Dagher, who testified last summer about wind energy in front of Congress’ Committee on Homeland Security and Government Affairs, has estimated Maine has the potential to produce 127 gigawatts of power in deep water — 60 to 900 meters — within 50 nautical miles of the coast.
By comparison, the entire U.S. coastline has about 1,500 gigawatts of offshore wind potential in waters deeper than 60 meters within 50 nautical miles of its shores.
In addition, the AEWC has won the composite industry’s top award three years in a row, which Dagher said makes the UMaine center a national leader in the materials used for the turbine and blade components. The university also has a long history of studying the Gulf of Maine.

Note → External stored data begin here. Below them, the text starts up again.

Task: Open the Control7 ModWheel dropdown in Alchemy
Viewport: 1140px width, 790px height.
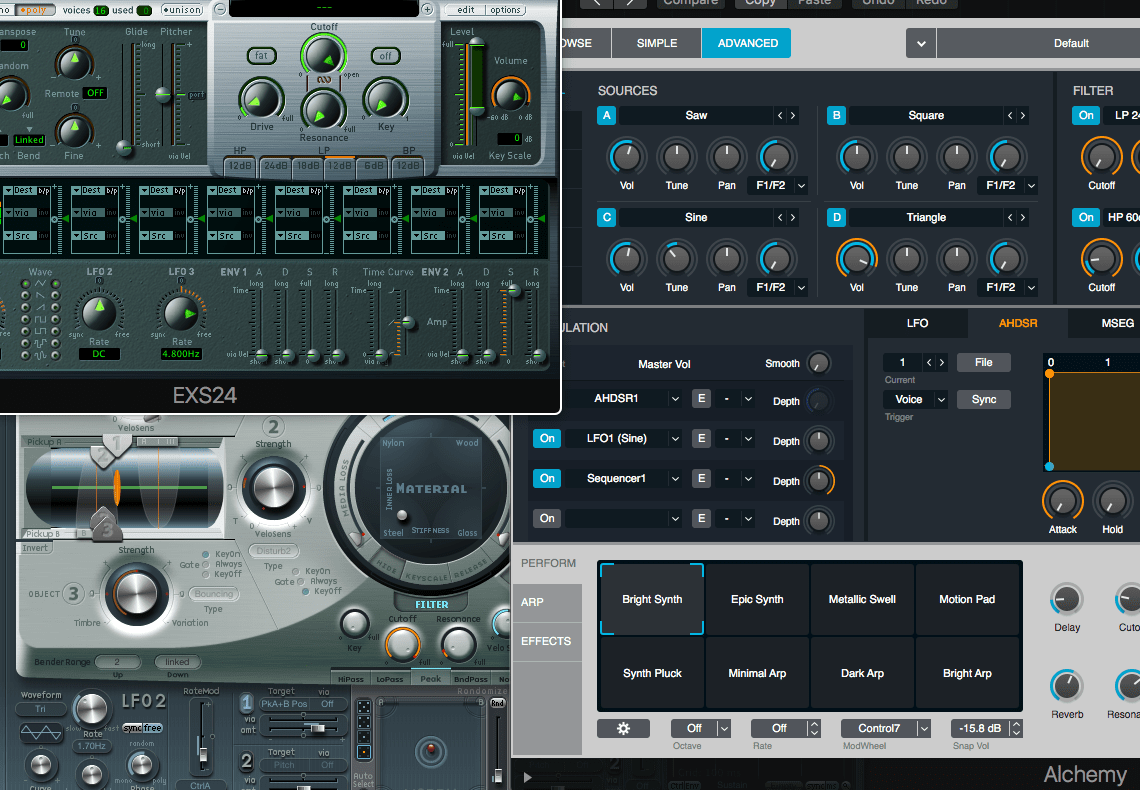Action: coord(885,728)

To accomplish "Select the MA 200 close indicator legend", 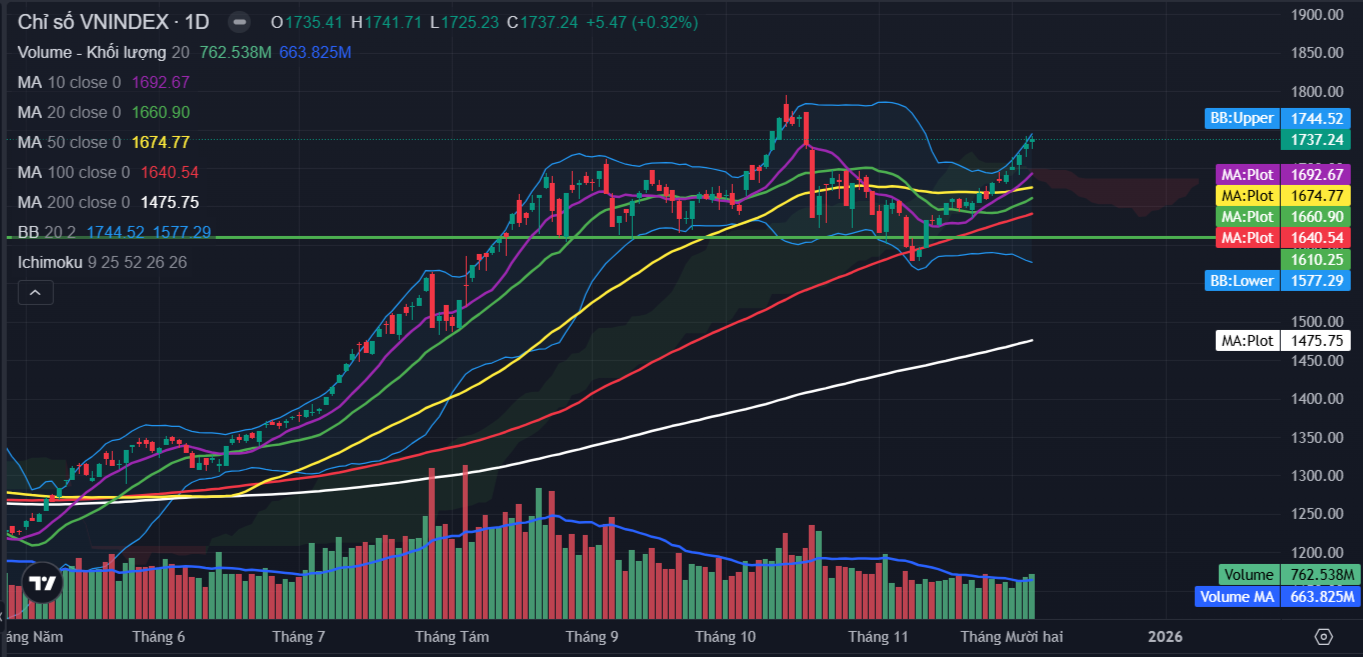I will click(73, 202).
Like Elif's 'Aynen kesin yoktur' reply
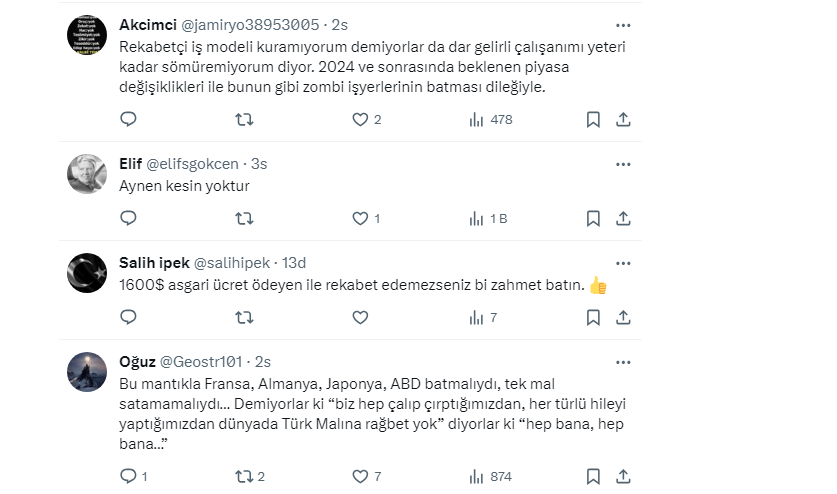 pyautogui.click(x=360, y=218)
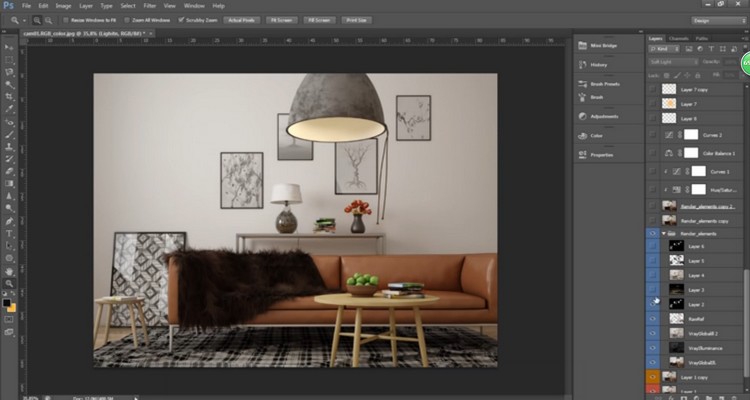The width and height of the screenshot is (750, 400).
Task: Show the Layer 7 copy layer
Action: (654, 89)
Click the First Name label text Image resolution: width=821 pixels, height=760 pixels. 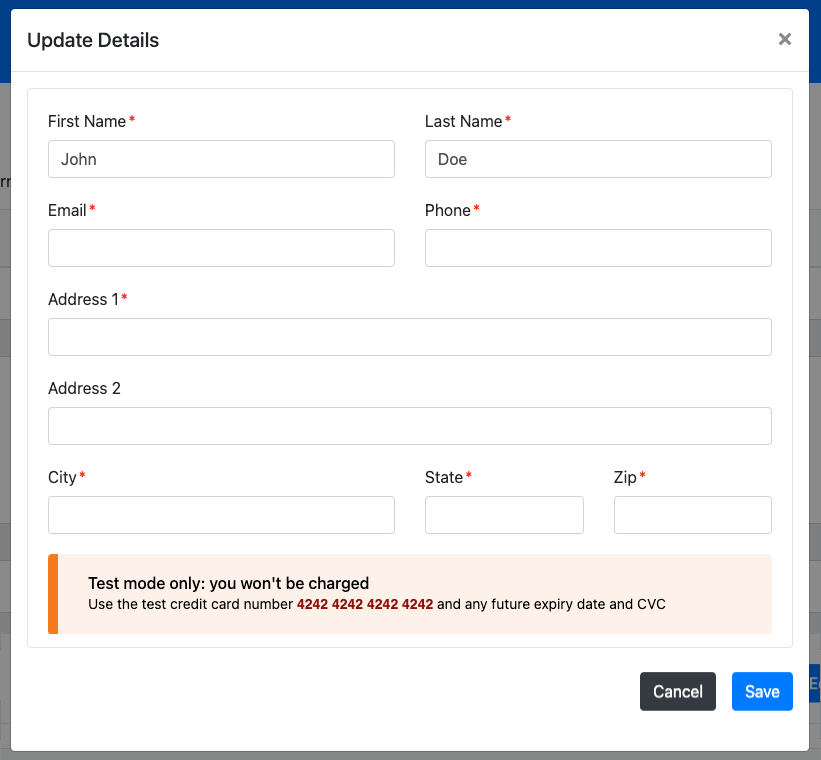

Dagher said his group has identified a number of potential testing beds for turbines in the Gulf of Maine, but the sites are not confirmed yet. The projects would not go forward without local approval, he added.
In an April 28 letter to Chu asking for the meeting, Collins wrote there are estimates that developing just five gigawatts worth of offshore wind power could attract $20 billion in investment to the state and create more than 15,000 jobs that can be sustained over the next 30 years. Those five gigawatts, Dagher said, could be Maine’s contribution to the Department of Energy’s recently stated goal of wind power supplying 20 percent of U.S. electricity by the year 2030.
The meeting with Chu came one day after Baldacci signed legislation to facilitate permitting of experimental ocean-based energy projects.
The bill, LD 1465, seeks to streamline the permitting process for companies that want to set up renewable energy test projects in the Gulf of Maine. The state hopes to select five sites for test projects within the gulf by Dec. 15.
In addition, Baldacci’s $306 million bond package being considered in the state appropriations committee includes $7.5 million to create a Maine Marine Wind Energy fund.
“The governor told the secretary that the bill had been signed into law just yesterday,” Collins said. “In addition, [Baldacci] is optimistic that the bond package will include money toward deep-water wind test beds.”
Last August the Maine Technology Institute announced the AEWC had received a $5 million grant from the Maine Technology Asset Fund to build laboratory additions for pilot manufacturing and testing of composite structures for the renewable energy industry and other projects.
The Maine group now will wait to hear from the Department of Energy. Collins said she plans to stay in touch with Chu’s office.
“Now we’ve said our piece,” Dagher said.